*** Opening of Data to use ***
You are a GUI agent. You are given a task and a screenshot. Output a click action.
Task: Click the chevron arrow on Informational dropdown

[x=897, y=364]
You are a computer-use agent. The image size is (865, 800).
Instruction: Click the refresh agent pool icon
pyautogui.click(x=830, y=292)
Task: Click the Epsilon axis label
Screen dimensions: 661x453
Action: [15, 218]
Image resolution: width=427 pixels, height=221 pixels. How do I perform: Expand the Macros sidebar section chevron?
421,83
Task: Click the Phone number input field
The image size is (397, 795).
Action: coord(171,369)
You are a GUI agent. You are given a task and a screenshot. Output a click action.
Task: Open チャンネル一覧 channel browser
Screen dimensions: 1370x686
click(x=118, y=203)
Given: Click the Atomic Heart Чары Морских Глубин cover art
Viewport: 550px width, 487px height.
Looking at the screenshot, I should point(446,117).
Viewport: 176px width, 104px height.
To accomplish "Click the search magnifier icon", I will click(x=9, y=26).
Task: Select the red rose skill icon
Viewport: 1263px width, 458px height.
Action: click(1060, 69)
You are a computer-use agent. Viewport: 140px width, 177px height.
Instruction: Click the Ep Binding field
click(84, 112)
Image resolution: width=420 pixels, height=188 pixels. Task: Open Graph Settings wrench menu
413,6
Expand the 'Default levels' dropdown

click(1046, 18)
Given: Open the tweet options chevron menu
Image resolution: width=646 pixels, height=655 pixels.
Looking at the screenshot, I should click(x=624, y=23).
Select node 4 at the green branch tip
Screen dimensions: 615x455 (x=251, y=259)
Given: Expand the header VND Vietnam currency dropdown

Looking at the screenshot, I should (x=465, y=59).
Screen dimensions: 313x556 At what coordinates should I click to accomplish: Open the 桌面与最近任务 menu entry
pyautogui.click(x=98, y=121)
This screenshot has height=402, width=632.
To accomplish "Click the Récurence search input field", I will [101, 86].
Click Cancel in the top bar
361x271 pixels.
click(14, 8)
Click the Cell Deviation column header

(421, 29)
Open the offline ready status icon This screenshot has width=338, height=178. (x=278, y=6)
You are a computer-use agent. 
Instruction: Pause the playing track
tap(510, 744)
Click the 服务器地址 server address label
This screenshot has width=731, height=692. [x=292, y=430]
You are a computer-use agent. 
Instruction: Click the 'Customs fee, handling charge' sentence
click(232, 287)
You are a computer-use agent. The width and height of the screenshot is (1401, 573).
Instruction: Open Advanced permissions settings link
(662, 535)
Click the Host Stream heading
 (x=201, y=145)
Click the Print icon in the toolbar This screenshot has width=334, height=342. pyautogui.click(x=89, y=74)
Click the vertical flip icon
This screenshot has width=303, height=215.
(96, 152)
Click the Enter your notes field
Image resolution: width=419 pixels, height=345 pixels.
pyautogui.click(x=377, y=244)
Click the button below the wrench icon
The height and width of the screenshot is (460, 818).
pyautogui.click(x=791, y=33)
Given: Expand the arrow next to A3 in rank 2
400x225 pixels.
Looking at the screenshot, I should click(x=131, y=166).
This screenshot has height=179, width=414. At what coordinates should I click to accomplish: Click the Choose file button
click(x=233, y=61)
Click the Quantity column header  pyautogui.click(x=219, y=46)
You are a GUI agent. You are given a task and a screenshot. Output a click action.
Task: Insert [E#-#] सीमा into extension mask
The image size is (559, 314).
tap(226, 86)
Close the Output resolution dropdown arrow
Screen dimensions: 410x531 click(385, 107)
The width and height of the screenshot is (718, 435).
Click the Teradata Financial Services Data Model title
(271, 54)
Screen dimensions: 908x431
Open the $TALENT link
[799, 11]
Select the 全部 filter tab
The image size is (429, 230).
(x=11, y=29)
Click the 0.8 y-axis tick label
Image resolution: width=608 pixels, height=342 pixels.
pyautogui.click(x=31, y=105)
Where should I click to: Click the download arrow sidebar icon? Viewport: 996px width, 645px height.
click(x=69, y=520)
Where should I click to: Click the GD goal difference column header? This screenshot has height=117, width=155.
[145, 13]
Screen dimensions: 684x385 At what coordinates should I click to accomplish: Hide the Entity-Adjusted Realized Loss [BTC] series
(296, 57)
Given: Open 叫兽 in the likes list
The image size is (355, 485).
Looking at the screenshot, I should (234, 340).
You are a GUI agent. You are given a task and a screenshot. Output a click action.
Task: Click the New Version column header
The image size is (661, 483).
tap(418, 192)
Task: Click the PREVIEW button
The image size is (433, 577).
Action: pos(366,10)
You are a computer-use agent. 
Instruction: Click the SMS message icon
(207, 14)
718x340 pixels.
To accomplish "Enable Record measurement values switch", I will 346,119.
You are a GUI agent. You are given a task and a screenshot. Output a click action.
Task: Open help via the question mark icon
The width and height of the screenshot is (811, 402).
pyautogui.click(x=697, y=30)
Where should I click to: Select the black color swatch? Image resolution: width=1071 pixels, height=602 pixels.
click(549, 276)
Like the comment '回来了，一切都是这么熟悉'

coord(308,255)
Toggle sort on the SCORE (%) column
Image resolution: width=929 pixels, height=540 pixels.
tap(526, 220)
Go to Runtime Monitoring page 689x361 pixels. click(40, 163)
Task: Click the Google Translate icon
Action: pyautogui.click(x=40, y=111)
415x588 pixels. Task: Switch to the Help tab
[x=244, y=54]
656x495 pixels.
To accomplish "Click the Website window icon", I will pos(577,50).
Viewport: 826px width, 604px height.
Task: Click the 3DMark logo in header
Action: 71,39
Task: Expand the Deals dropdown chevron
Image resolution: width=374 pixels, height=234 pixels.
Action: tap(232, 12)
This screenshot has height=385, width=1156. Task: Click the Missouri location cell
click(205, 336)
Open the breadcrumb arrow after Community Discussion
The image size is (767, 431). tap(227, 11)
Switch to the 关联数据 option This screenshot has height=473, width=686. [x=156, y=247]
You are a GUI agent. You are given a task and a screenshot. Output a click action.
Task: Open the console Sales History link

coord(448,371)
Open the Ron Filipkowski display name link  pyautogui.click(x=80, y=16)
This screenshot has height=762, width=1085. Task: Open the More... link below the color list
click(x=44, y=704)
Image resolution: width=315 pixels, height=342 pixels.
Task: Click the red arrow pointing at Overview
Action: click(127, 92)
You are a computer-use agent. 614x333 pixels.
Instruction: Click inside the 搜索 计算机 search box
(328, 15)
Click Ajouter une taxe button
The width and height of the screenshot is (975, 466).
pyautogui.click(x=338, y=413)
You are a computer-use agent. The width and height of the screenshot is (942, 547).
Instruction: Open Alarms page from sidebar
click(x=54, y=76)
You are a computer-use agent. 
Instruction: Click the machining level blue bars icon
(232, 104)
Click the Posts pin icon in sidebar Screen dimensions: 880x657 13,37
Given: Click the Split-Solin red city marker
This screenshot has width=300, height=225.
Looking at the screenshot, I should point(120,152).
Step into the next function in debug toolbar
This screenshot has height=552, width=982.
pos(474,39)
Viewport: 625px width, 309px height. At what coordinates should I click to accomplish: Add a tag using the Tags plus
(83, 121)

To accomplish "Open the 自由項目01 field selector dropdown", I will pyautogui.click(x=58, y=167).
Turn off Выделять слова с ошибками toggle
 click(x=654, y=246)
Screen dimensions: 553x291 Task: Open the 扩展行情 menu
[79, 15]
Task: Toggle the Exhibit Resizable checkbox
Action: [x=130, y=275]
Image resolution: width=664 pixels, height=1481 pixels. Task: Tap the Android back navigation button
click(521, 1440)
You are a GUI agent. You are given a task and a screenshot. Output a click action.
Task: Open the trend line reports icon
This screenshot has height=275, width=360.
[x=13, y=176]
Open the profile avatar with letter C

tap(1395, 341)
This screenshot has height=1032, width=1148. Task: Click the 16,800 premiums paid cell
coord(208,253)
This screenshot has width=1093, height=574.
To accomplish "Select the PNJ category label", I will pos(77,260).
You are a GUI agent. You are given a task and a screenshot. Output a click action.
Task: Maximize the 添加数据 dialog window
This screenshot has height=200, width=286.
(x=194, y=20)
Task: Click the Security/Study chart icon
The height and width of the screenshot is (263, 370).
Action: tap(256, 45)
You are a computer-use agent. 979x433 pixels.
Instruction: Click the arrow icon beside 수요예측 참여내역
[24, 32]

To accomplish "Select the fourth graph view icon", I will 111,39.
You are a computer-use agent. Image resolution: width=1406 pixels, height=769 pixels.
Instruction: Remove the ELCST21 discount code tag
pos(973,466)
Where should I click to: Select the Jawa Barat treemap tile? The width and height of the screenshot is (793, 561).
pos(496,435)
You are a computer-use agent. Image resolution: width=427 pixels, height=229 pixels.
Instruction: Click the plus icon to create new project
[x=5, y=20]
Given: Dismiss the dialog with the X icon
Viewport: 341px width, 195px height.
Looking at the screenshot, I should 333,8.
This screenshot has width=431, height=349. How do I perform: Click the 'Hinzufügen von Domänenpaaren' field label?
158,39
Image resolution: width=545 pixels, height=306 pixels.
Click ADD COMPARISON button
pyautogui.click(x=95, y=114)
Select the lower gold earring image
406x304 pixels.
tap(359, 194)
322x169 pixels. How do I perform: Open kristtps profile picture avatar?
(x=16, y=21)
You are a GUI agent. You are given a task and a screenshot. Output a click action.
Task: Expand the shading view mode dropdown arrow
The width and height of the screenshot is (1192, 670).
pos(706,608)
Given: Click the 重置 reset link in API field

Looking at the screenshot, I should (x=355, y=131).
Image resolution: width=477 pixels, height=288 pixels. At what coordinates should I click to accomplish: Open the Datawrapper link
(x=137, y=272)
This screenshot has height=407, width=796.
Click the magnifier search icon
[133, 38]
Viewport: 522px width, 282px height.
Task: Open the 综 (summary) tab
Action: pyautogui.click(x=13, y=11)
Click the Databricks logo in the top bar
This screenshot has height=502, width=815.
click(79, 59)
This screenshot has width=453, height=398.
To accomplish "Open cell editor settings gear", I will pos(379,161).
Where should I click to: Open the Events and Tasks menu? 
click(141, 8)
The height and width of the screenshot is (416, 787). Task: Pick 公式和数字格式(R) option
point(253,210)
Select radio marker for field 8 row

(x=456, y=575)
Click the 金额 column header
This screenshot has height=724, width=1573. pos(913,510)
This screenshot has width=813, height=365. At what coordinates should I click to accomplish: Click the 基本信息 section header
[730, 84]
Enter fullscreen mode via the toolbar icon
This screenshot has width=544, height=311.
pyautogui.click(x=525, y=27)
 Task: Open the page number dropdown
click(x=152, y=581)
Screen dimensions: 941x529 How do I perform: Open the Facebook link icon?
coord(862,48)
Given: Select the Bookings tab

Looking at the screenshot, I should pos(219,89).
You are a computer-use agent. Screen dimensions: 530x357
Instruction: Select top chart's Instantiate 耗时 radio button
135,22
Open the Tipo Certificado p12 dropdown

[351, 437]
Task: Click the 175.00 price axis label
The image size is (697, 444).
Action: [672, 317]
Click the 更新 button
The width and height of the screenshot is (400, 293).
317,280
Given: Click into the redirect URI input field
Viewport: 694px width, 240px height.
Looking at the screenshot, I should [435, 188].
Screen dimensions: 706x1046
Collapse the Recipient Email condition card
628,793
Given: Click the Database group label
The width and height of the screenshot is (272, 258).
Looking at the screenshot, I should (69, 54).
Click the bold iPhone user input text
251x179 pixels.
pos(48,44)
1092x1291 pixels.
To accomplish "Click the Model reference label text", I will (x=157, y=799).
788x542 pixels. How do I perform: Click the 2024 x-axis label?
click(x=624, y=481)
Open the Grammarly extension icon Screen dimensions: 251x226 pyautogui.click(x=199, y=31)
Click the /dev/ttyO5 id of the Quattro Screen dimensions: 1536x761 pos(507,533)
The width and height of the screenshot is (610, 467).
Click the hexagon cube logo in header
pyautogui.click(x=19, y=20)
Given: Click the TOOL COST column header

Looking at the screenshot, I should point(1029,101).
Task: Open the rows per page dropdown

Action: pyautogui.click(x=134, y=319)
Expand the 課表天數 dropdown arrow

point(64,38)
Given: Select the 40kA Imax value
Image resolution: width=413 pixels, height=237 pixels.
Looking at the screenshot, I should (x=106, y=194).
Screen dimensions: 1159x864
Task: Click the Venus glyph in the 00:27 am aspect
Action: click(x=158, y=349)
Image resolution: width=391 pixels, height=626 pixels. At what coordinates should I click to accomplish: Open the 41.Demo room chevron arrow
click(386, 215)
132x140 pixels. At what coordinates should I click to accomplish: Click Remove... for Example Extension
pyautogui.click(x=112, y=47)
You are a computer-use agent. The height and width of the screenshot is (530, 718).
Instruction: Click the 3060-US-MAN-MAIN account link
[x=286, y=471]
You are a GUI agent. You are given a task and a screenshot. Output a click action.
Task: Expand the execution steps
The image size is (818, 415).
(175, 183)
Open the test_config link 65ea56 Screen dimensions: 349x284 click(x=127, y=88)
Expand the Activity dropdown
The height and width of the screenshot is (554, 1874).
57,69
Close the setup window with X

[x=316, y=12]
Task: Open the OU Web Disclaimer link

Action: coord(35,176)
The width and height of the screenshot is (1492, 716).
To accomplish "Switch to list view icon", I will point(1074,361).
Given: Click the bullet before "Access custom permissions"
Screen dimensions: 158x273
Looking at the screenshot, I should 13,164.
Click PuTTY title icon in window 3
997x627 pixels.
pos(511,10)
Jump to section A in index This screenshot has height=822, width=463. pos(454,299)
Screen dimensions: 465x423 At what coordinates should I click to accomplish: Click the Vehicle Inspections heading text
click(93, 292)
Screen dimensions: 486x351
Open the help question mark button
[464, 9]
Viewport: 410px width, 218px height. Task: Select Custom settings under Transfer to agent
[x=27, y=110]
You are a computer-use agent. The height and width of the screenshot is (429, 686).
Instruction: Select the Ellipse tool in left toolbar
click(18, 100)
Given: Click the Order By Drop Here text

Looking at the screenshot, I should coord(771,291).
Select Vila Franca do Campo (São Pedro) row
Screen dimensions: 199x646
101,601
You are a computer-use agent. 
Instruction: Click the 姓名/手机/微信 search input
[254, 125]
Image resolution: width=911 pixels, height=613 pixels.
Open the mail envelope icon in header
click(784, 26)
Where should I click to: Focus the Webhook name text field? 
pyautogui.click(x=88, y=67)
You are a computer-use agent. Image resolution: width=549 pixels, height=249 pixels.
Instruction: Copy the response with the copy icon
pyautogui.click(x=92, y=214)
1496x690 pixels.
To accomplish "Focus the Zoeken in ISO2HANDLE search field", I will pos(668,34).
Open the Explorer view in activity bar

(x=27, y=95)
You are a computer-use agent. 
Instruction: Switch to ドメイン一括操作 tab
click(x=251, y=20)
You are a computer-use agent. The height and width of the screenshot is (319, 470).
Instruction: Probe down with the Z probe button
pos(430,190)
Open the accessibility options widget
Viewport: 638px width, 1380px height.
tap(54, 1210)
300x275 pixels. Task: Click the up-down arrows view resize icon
*** Close of Data to use ***
Going back to the entries above, set down exactly the lines that begin at the one with "Given: Select the Bookings tab" and end at the one with "Given: Click into", both included, and nothing else.

Given: Select the Bookings tab

Looking at the screenshot, I should pos(219,89).
You are a computer-use agent. Screen dimensions: 530x357
Instruction: Select top chart's Instantiate 耗时 radio button
135,22
Open the Tipo Certificado p12 dropdown

[351, 437]
Task: Click the 175.00 price axis label
The image size is (697, 444).
Action: [672, 317]
Click the 更新 button
The width and height of the screenshot is (400, 293).
317,280
Given: Click into the redirect URI input field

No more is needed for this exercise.